В моей жизни — и до, и после той ночи — было много женщин. Они смотрели на меня по-разному: со страстью, с гневом, с презрением, с радостью, с надеждой, но память моя сохранила только лишь один взгляд, подобный взгляду Мириам на га-Ноцри. Так смотрела на меня мать у ворот нашего александрийского дома в ту минуту, когда я покидал его навсегда.

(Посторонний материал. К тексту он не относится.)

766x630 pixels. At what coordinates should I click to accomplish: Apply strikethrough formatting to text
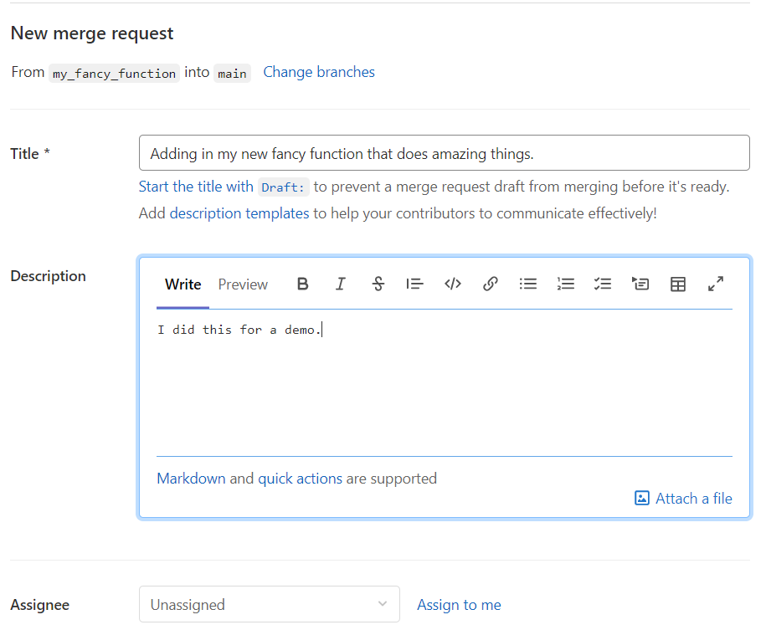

Когда луна, висевшая на небе огромным золотым блюдом, начала скатываться вниз, Иешуа прервал свою страстную беседу с Богом и подошел к нам. Мириам, сидевшая почти неподвижно, сразу ожила, лицо ее разгладилось, вновь помолодело. Окончательно прогнал тяжелую дрему Кифа, а га-Ноцри сел между нами и внимательно, словно впервые увидев, ощупал всех троих взглядом.
— Я не случайно позвал вас с собой, — сказал он слегка хрипловатым голосом. — Ты, Мириам, моя половина, моя любовь, моя женщина и любимая ученица.
Он протянул свою тонкопалую хрупкую руку и коснулся ее кисти легким, невероятно нежным движением.
Потом он посмотрел на Кифу. Тот насупился и был не в силах скрыть ревность, одолевавшую его при виде чувств, которые Иешуа выказывал Мириам.
— И ты, Шимон, близкий мне человек, с самого начала шел со мною рядом, разделяя со мной и невзгоды, и радости пути. Мой защитник и опора. Камень, на который я могу опереться.
Он перевел взгляд на меня. Глаза его были печальны и, посмотрев в них, я вдруг почувствовал огромное желание заплакать.